Además, en los estudios que reportaron mortalidad específica, la asociación fue particularmente fuerte. El punto clave es que estas relaciones se mantuvieron incluso tras ajustar por factores clínicos y patológicos habituales, como PSA y grupo de grado en biopsia (ISUP).
Invasión de vesículas seminales y progresión metastásica
La invasión de vesículas seminales en RM (mrT3b) también se asoció con peor pronóstico. En el metaanálisis, este hallazgo preoperatorio se relacionó con mayor riesgo de recurrencia bioquímica y con una probabilidad sustancialmente más alta de falla metastásica.
En práctica, la invasión seminal suele ser un punto de quiebre en la estratificación de riesgo; este trabajo sintetiza evidencia que respalda ese peso pronóstico desde la imagen.
PI-RADS alto y tamaño tumoral aportan información adicional
El estudio no se limitó a los signos clásicos de estadio T3. También encontró asociación independiente entre recurrencia bioquímica y variables cuantitativas/semicuantitativas de RM, como PI-RADS 4–5 y diámetro tumoral mayor o igual a 20 mm.
La lectura de los autores es que PI-RADS funciona como un “resumen” de rasgos morfológicos y funcionales, lo que podría explicar por qué conserva valor pronóstico al ajustar por otras variables.
ADC bajo como marcador de agresividad en imagen
Otra variable que emergió como pronóstica fue un coeficiente de difusión aparente (ADC) bajo, consistente con tumores de mayor celularidad. En el análisis agrupado, valores por debajo de un umbral reportado por los estudios se asociaron con mayor riesgo de recurrencia bioquímica.
El hallazgo refuerza el interés de la difusión no solo para caracterizar lesión, sino también para aportar señales sobre comportamiento biológico
Lo que no reemplaza la RM, pero sí suma
El metaanálisis no propone que la RM sustituya variables consolidadas como PSA o el grado histológico. Lo que sostiene es que la RM agrega información independiente, incluso cuando se controla por esos factores.
En un escenario donde muchas decisiones perioperatorias y de seguimiento se apoyan en estratificación de riesgo, el trabajo plantea que los hallazgos de RM pretratamiento pueden formar parte del “perfil pronóstico” con base en evidencia sintetizada.

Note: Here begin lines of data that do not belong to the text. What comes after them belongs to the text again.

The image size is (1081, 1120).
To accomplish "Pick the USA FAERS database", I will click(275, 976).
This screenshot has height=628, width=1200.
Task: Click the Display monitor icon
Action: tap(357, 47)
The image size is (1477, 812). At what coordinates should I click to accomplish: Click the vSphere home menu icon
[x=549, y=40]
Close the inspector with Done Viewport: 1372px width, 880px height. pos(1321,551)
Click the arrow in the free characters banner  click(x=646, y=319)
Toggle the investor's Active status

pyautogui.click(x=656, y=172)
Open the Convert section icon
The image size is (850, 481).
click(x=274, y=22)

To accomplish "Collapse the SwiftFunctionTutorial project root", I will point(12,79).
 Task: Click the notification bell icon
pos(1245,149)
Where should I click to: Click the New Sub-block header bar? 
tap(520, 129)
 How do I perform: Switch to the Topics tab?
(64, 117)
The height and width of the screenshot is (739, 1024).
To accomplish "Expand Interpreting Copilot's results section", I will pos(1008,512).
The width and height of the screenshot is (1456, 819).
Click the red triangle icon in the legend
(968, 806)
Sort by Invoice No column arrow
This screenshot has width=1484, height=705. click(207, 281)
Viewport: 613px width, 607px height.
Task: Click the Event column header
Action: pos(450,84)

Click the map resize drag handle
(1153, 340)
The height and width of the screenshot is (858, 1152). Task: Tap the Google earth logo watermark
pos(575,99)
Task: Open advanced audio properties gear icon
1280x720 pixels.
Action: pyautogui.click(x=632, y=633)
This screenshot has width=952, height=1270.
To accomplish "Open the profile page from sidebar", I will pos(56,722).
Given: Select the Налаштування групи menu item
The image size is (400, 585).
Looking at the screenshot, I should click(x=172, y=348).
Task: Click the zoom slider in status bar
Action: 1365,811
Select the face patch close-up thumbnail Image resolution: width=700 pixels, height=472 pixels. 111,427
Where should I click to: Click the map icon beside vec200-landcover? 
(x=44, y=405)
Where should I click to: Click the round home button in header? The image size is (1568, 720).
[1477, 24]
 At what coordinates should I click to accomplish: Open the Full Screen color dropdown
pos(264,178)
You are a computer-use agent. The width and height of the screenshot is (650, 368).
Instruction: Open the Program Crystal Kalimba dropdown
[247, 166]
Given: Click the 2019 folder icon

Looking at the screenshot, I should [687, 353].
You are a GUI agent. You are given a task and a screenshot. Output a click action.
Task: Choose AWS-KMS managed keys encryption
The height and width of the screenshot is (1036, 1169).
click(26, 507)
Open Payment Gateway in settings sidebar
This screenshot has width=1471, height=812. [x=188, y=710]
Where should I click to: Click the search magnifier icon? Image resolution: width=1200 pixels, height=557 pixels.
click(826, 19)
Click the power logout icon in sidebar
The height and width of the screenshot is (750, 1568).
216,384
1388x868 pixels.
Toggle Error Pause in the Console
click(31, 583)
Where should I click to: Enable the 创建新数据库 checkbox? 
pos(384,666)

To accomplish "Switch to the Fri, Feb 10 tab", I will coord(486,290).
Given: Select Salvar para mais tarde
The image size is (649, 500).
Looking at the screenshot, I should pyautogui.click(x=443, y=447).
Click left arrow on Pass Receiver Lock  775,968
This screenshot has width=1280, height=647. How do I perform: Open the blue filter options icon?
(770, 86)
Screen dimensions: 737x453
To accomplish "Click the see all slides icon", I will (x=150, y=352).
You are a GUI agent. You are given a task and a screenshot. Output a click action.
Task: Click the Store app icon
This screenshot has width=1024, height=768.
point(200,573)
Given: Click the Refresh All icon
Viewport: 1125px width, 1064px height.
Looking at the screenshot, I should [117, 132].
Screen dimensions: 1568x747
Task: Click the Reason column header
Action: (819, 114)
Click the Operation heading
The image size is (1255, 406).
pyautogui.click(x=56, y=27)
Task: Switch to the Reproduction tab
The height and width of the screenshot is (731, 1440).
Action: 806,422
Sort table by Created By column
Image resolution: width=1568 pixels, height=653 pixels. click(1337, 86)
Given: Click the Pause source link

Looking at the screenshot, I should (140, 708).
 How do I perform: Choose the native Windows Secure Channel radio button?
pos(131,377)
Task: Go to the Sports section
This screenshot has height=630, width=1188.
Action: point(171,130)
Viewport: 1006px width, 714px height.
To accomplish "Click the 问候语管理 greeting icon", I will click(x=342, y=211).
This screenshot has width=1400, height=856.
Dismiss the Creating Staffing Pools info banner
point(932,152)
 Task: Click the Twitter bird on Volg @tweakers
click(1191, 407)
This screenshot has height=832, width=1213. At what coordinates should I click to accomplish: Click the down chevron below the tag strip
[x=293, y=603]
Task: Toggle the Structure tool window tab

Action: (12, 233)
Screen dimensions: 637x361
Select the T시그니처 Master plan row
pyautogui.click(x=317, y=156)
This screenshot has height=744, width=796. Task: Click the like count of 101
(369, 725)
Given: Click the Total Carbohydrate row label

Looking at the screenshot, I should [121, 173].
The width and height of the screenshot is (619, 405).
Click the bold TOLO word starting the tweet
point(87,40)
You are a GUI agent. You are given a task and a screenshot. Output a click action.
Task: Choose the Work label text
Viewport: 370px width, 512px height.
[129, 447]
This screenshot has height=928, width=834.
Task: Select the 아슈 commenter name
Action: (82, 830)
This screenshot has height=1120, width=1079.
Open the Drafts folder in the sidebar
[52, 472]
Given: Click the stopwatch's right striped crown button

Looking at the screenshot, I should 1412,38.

“RM más allá del diagnóstico”
Un comentario acompañante en JAMA Oncology interpreta estos resultados como el respaldo más sólido hasta la fecha para intuiciones clínicas ya instaladas: que la RM preoperatoria ayuda a anticipar trayectorias y a contextualizar decisiones que van más allá de detectar la lesión index.
También remarca que la evidencia para metástasis y mortalidad es más limitada que la de recurrencia bioquímica, aunque consistente.
¿Qué deja este trabajo en el debate actual?
En conjunto, la síntesis sugiere que la RM de próstata antes de la prostatectomía radical no solo describe anatomía y extensión local: también se asocia con resultados a largo plazo, especialmente cuando hay signos de enfermedad T3 (EPE o invasión seminal) y cuando PI-RADS, tamaño o ADC reflejan rasgos de agresividad.
Para la radiología, el aporte es doble: refuerza la relevancia de reportar hallazgos clave y consolida el rol de la RM como fuente de biomarcadores de imagen con significado pronóstico.
Este artículo se basa en el estudio publicado en JAMA Oncology.